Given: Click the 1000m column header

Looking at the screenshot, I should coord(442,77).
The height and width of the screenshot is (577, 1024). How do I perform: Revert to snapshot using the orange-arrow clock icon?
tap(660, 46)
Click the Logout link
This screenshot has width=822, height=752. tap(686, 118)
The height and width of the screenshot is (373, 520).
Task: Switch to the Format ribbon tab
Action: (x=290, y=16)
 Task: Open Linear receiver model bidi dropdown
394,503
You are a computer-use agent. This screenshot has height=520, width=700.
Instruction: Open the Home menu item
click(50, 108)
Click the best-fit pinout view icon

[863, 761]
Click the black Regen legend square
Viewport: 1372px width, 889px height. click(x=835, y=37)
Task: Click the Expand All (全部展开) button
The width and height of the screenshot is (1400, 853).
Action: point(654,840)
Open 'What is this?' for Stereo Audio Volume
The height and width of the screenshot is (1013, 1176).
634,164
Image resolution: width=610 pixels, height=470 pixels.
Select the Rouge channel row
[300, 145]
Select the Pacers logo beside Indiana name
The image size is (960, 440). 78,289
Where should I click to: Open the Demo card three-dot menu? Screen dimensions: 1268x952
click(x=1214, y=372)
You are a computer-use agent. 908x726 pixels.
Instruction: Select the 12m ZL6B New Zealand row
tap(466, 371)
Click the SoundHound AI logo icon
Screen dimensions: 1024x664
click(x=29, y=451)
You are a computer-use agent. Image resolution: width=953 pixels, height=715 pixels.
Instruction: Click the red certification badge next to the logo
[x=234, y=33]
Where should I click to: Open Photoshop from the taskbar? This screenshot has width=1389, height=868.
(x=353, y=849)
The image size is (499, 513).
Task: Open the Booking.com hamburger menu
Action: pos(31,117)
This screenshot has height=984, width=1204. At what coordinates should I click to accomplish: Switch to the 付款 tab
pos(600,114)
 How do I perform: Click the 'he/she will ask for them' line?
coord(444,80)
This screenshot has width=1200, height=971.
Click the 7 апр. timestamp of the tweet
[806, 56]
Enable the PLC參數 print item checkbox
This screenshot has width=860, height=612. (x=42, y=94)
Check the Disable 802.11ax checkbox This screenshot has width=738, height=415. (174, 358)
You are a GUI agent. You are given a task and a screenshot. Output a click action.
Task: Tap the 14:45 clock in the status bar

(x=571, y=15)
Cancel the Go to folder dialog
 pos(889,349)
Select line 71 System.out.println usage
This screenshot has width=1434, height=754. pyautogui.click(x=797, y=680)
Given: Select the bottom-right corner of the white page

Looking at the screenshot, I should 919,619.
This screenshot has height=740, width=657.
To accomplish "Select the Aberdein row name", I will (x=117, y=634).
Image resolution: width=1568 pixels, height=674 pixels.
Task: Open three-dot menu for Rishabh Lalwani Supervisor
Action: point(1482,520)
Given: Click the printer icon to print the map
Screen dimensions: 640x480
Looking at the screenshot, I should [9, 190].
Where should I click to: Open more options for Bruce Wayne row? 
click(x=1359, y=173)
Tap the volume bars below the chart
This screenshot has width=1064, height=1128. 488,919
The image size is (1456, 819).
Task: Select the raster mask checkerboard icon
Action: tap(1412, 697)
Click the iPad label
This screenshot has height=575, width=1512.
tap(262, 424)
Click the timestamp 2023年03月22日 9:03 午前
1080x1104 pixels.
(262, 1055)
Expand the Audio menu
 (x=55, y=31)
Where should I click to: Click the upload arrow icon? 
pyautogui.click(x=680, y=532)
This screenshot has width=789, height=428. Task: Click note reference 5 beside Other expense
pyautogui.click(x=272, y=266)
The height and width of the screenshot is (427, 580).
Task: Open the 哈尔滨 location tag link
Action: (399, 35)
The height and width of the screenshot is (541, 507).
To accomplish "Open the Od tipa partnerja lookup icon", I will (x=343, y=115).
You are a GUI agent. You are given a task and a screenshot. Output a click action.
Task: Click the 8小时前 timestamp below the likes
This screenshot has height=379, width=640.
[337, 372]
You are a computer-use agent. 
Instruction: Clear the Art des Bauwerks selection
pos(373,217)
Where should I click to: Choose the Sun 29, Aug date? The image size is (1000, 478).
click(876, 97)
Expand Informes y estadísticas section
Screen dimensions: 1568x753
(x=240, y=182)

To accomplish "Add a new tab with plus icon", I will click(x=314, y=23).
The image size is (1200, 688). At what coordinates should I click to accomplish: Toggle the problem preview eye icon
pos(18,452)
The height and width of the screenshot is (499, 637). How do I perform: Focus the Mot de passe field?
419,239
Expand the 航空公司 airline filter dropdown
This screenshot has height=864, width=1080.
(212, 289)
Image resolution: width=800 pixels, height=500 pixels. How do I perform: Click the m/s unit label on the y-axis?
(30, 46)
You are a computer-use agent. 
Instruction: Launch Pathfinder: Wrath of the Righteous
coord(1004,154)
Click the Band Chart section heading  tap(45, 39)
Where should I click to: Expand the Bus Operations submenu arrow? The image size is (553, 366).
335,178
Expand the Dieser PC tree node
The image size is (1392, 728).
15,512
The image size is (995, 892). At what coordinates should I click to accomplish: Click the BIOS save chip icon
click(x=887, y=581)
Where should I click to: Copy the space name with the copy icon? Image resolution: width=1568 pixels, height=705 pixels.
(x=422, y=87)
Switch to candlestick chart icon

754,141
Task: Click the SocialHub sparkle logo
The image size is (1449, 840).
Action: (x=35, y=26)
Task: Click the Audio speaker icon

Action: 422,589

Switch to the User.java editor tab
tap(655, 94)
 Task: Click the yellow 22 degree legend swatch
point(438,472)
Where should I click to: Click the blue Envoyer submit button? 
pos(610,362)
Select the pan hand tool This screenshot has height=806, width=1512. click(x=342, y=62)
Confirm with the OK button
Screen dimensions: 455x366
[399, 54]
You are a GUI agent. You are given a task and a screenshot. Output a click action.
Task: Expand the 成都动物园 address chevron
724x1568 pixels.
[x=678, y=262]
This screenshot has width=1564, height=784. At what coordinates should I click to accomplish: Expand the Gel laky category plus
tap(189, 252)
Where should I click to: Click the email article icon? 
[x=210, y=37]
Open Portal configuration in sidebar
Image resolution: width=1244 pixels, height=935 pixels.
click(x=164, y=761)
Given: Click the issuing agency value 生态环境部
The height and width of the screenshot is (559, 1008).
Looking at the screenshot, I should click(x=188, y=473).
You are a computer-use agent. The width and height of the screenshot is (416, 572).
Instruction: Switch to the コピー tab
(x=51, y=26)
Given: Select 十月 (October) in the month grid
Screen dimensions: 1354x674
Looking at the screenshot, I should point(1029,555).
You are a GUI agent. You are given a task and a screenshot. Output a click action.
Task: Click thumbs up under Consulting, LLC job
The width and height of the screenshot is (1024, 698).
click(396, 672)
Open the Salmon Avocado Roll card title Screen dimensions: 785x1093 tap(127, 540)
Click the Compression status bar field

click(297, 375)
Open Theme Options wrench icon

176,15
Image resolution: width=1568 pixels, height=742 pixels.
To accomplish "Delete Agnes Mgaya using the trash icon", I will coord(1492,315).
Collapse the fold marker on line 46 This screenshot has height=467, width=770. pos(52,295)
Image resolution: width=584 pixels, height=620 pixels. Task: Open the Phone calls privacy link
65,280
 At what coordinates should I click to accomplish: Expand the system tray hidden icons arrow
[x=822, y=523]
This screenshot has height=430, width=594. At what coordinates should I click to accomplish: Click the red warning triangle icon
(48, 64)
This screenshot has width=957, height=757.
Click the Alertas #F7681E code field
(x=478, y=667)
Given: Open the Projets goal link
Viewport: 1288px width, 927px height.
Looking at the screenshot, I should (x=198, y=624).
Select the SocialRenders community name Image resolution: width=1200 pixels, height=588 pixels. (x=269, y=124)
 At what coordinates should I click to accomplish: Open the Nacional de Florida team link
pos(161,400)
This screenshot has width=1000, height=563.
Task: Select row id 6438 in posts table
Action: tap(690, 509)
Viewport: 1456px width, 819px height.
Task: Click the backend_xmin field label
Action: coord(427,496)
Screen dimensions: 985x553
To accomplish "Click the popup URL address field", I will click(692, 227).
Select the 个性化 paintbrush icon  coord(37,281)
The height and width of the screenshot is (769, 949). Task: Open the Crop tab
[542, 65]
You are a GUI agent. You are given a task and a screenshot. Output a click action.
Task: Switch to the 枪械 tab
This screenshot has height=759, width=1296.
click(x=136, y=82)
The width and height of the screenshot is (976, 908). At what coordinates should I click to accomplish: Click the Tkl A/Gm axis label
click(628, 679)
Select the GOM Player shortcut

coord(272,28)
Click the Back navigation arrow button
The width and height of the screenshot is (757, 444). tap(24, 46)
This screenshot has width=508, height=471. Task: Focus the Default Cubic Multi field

*REQUIRED TASK*: Reproduce the records verbatim, starting with the line that contains "Enable the PLC參數 print item checkbox" and continuing through the line that contains "Looking at the screenshot, I should 919,619.".

*COMPLETE ANSWER*:
Enable the PLC參數 print item checkbox
This screenshot has width=860, height=612. (x=42, y=94)
Check the Disable 802.11ax checkbox This screenshot has width=738, height=415. (174, 358)
You are a GUI agent. You are given a task and a screenshot. Output a click action.
Task: Tap the 14:45 clock in the status bar

(x=571, y=15)
Cancel the Go to folder dialog
 pos(889,349)
Select line 71 System.out.println usage
This screenshot has width=1434, height=754. pyautogui.click(x=797, y=680)
Given: Select the bottom-right corner of the white page

Looking at the screenshot, I should 919,619.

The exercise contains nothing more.